**Source passage**
Linda Y. Cureton (born 1959 in Bethesda, Maryland) is the chief executive officer and founder of Muse Technologies, Inc. A former NASA CIO, Ms. Cureton launched her company in April 2013.

Education 
Cureton attended Washington, DC public schools and was in the first graduating class of Duke Ellington School of the Arts in 1977. In 1980, she graduated from Howard University with a BS in Mathematics. She later received a Master of Science degree and post-Masters advanced certificate in Applied Mathematics at Johns Hopkins University. Cureton earned a Doctor of Philosophy in Organizational Leadership from University of Maryland Eastern Shore in 2020.

Career 
Cureton created the NASA CIO blog and helped other federal CIOs with the professional use of social media.

**Data lines**
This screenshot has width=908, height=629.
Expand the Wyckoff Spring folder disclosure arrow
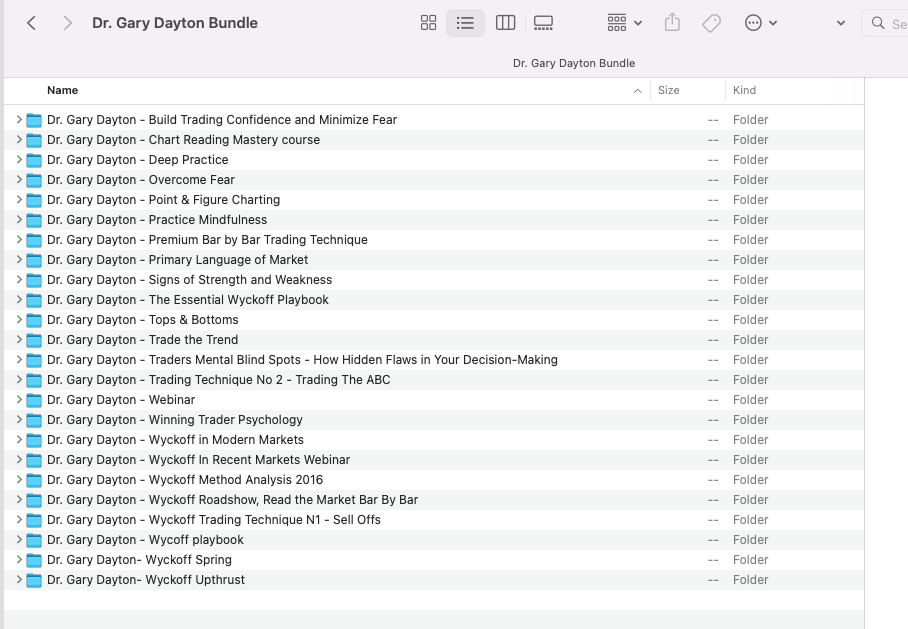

**To be done**
A. In the Linda Cureton biography, what degree did she receive from Howard University, and in what year?
B. Rewrite the paragraph of the Linda Cureton biography that begins "Cureton attended Washington, DC public schools" as a short list that keeps its main facts.
C. Pick up the Linda Cureton biography after its last sentence and continue it.

**Final answers**
A. A BS in Mathematics, in 1980.

B.
- Attended Washington, DC public schools; first graduating class of Duke Ellington School of the Arts, 1977
- BS in Mathematics, Howard University, 1980
- Master of Science and post-Masters advanced certificate in Applied Mathematics, Johns Hopkins University
- Doctor of Philosophy in Organizational Leadership, University of Maryland Eastern Shore, 2020

C.
She has written several articles for Federal Computer Week, FedScoop, and Institute for Electrical and Electronics Engineers and is a monthly contributor to Information Week Government.  She currently serves on advisory boards for: the Open Systems Software Institute, the Professional Capture Management Forum, and the DC Youth Orchestra Program. Some of her former professional affiliations have included the Armed Forces Communications and Electronics Association, Gartner Group Information Technology Executive Program, Women in Technology, American Council for Technology, Government Information Technology Executive Council and the Society for Information Management, Advanced Practices Council. She is the author of The Leadership Muse a book that offers lessons for leaders.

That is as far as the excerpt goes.